Vacuum exhaust (VE): after step PE↓ gas was vacuumed from the top of the bed. In cycle a, the gas is emission to the atmosphere. In cycle b, the exhaust gas is flow to the feed gas to recycle. The different between cycle a and cycle b is whether there has an exhausted gas reflow step. In cycle a, the vacuum exhausted gas is emission to the atmosphere, while in cycle b the vacuum exhausted gas is recycled from the dotted line in the bottom left corner of Figure 1 to reflow and mix with the feed gas. In this study, the vacuum exhaust ratio was defined as:

$$\mathrm{Vacuum}\mathrm{exhaust}\mathrm{ratio}(\mathrm{r})=\frac{\mathrm{flow}\mathrm{rate}\mathrm{of}\mathrm{vacuum}\mathrm{exhaust}\mathrm{step}\mathrm{from}\mathrm{top}\mathrm{of}\mathrm{the}\mathrm{bed}}{\mathrm{flowrate}\mathrm{of}\mathrm{product}\mathrm{from}\mathrm{the}\mathrm{bottem}\mathrm{of}\mathrm{the}\mathrm{bed}}$$

(1)

Vacuum (VA): produced from the desorption phase by vacuum pump from the bottom of bed 1. The adsorber vessel’s pressure is lowered to about 14 kPa abs.

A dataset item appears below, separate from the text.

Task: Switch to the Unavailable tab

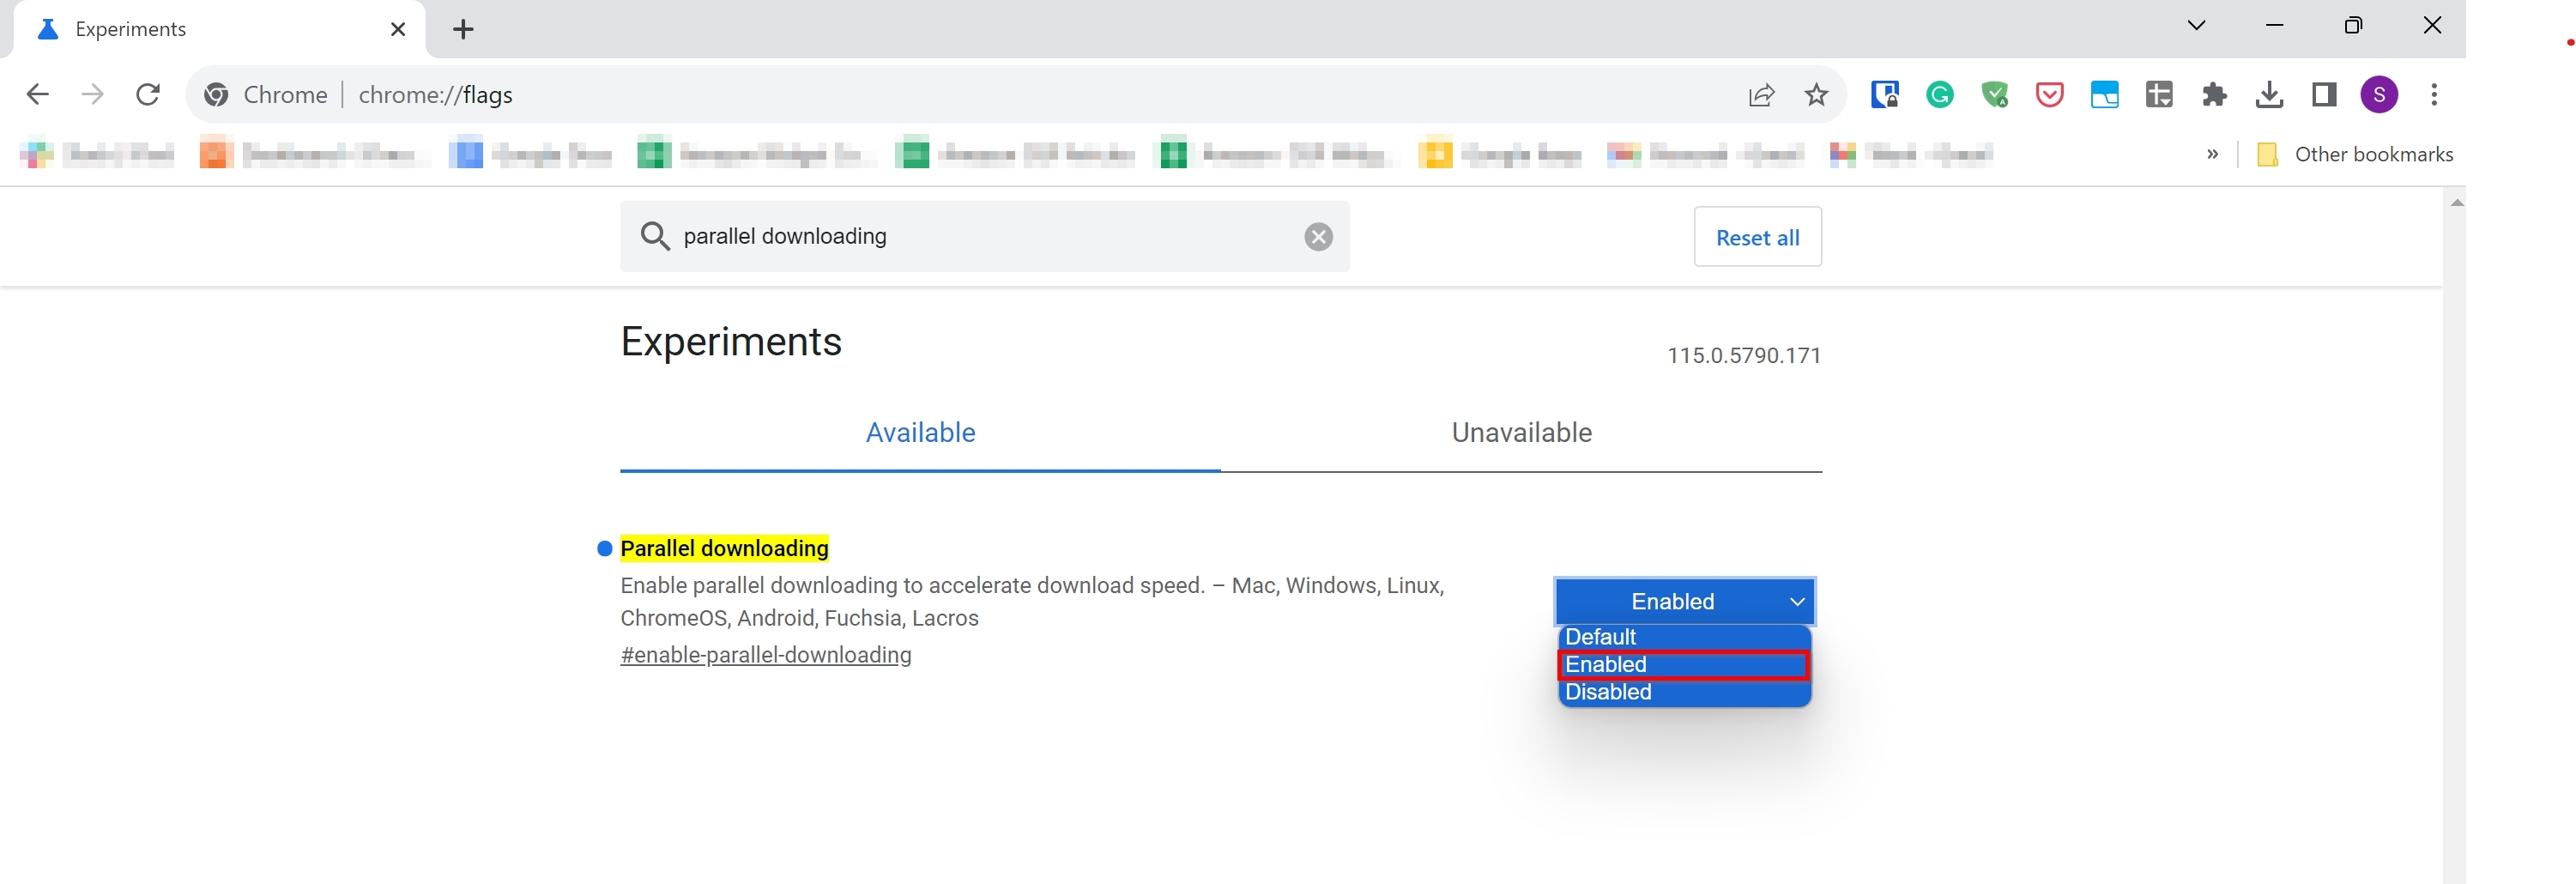Action: tap(1520, 433)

Pressure equalization (PE↑): after the vacuum step, low methane concentration gas flows from high pressure bed 1 to the low pressure bed on the top.

Pressurization (PR): effluent gas is used; the effluent gas is charged to the top of the adsorber vessel from the buffer to raise the pressure.

2.3. Pilot Separation Device

The pilot plant was installed at Julong Mine, Jizhong Energy Handan Mig., Handan, China. Figure 3 shows the system schematics of the pilot plant for VAM recovery by vacuum pressure swing adsorption (VPSA), and a photo of the pilot plant is shown in Figure 4. The plant includes a two-stage VPSA separation system with three parallel connected adsorption beds. The two-stage separation device was able to operate independently. The size of the two-stage separation device’s adsorption beds was φ1000 mm × 1840 mm and φ550 mm × 1440 mm, respectively. The adsorption beds were filled with active carbon, which is the same as the laboratory system.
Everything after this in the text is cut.